**WHAT YOU SHOULD DO**
The response must consist of the lines from the one holding "You are a computer-use agent. Screen" through the final line of the entries, given again exactly and without any pictures.
____ GIVEN INFORMATION
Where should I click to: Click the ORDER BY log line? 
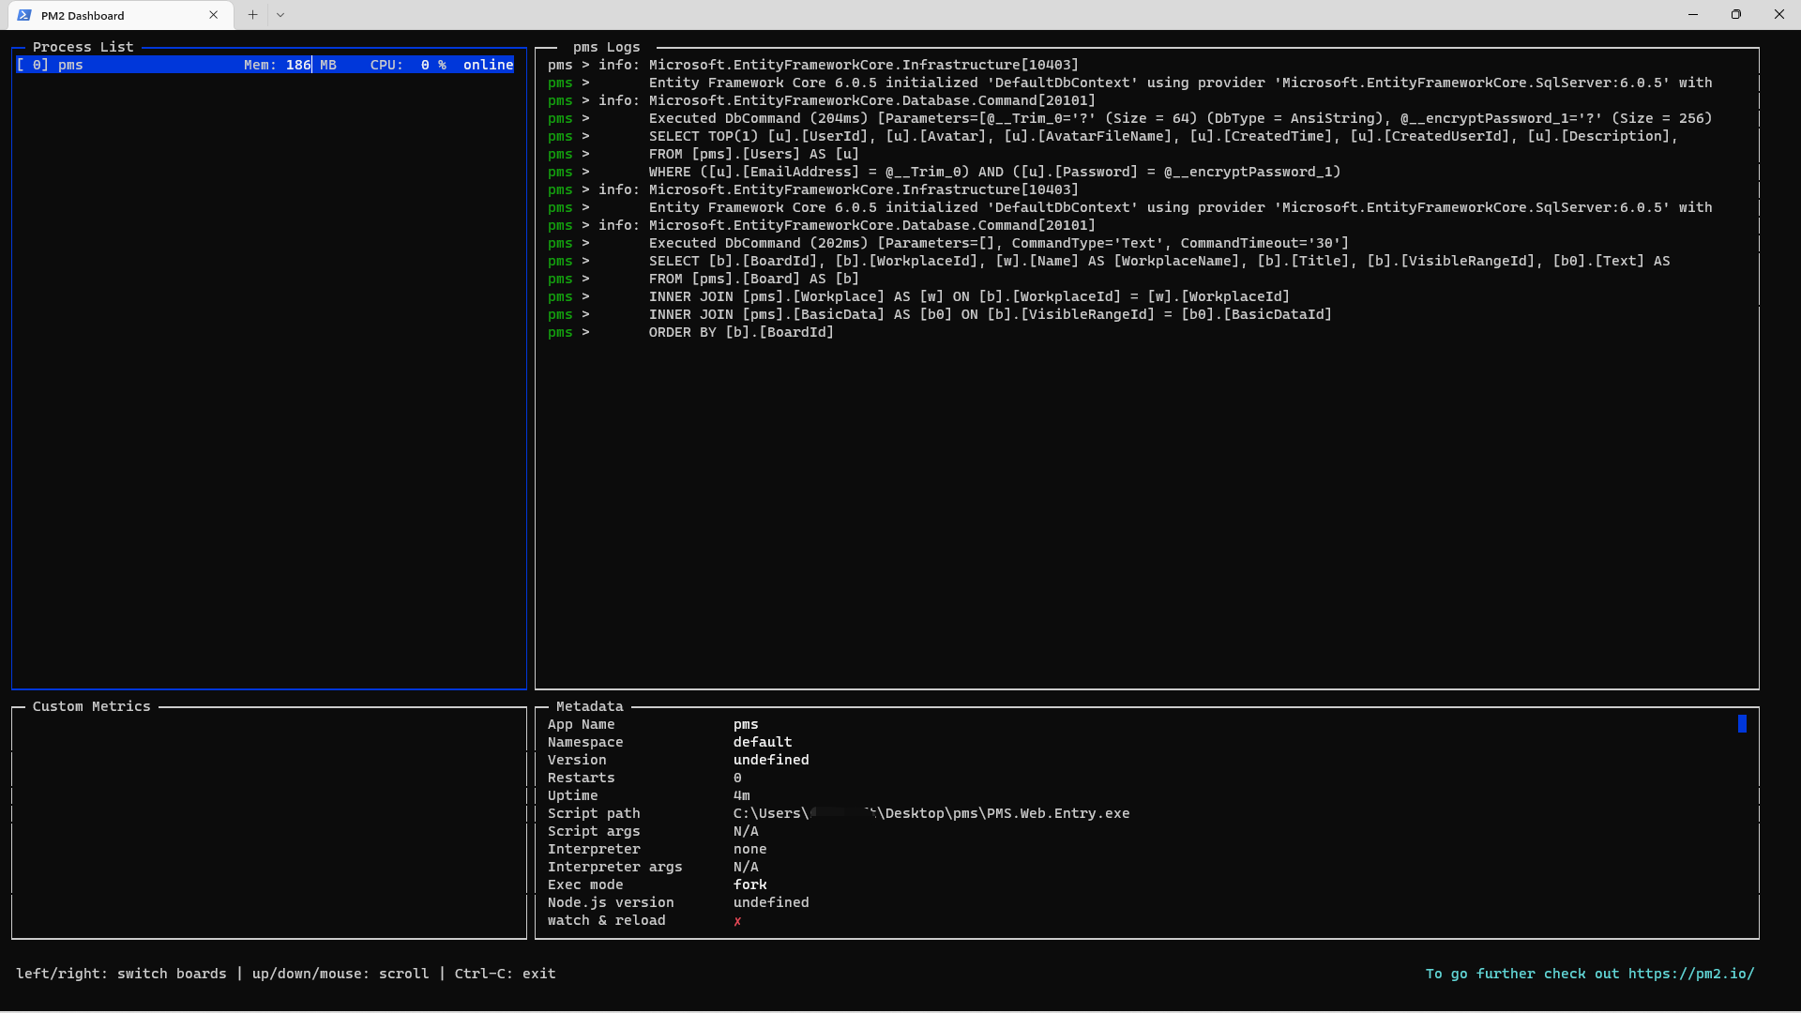740,332
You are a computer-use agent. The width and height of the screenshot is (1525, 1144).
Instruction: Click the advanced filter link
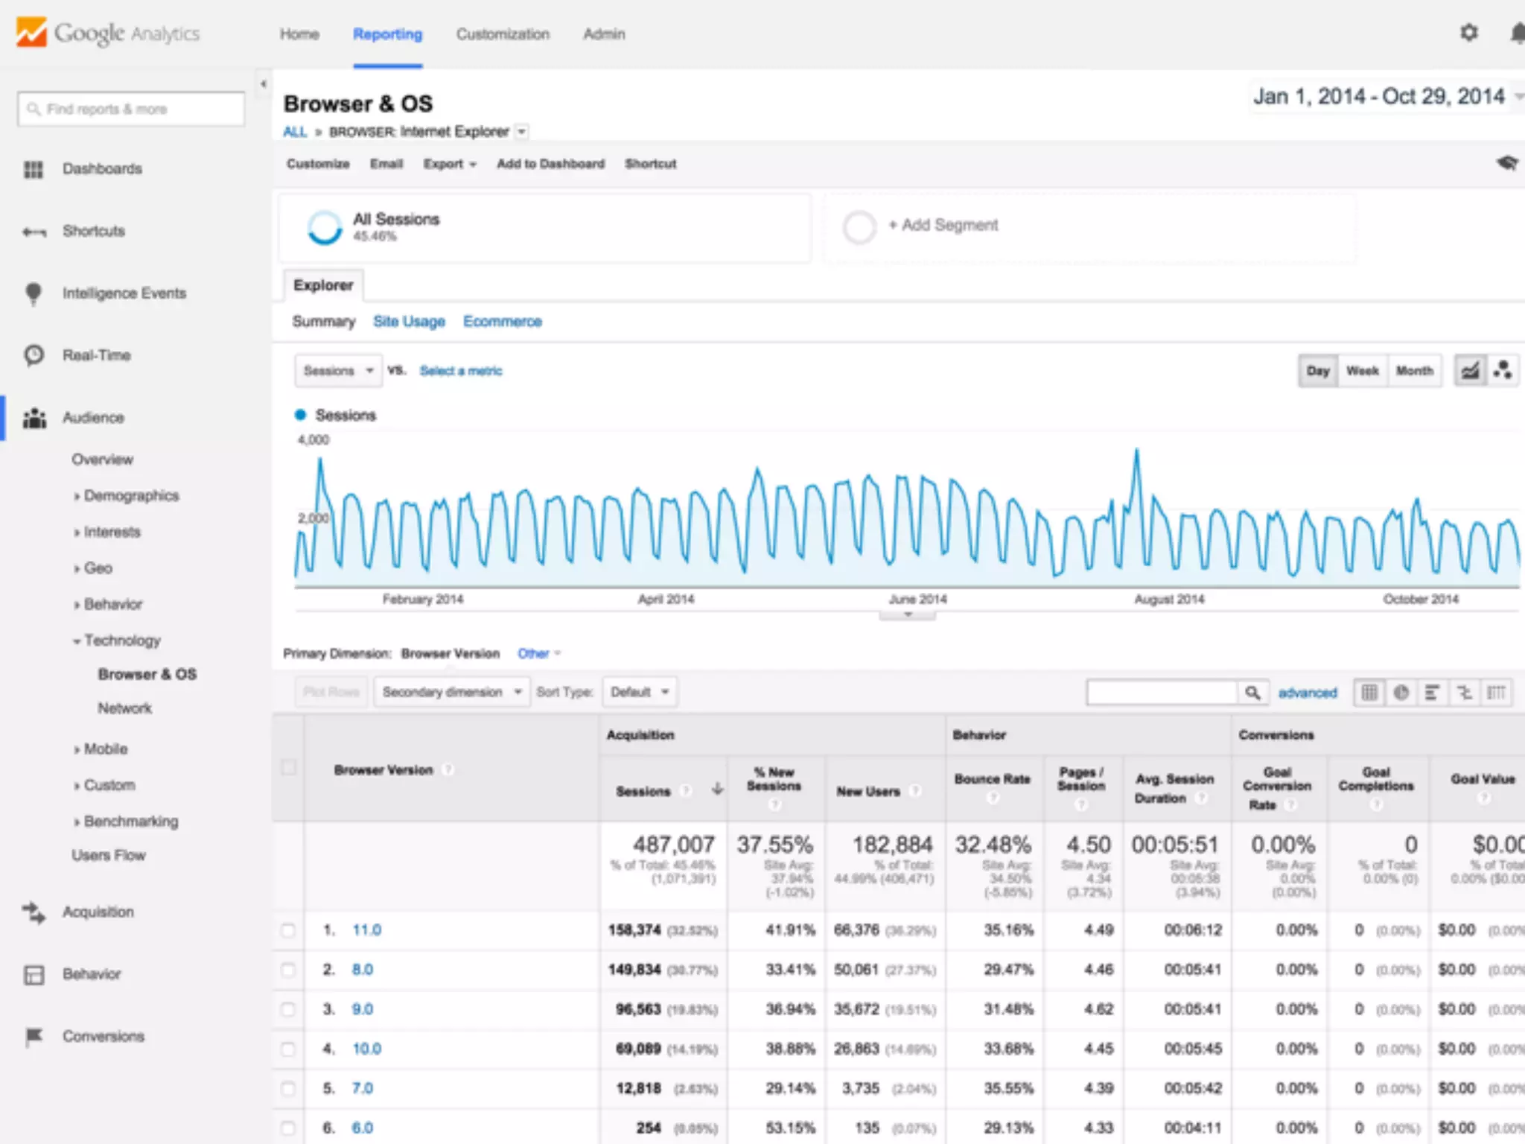pos(1307,693)
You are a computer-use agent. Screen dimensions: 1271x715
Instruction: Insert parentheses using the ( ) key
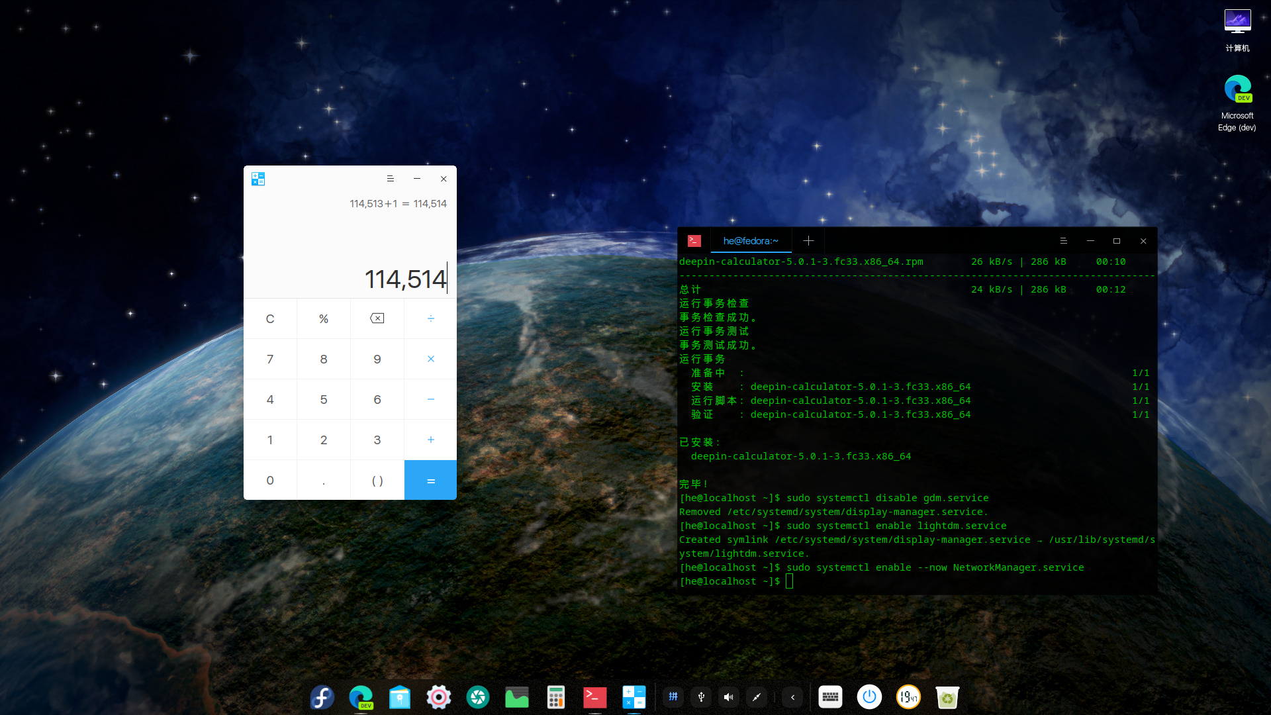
________
**THE COMPLETED TASK**
You are a computer-use agent. Screen dimensions: 1271x715
Instruction: Insert parentheses using the ( ) key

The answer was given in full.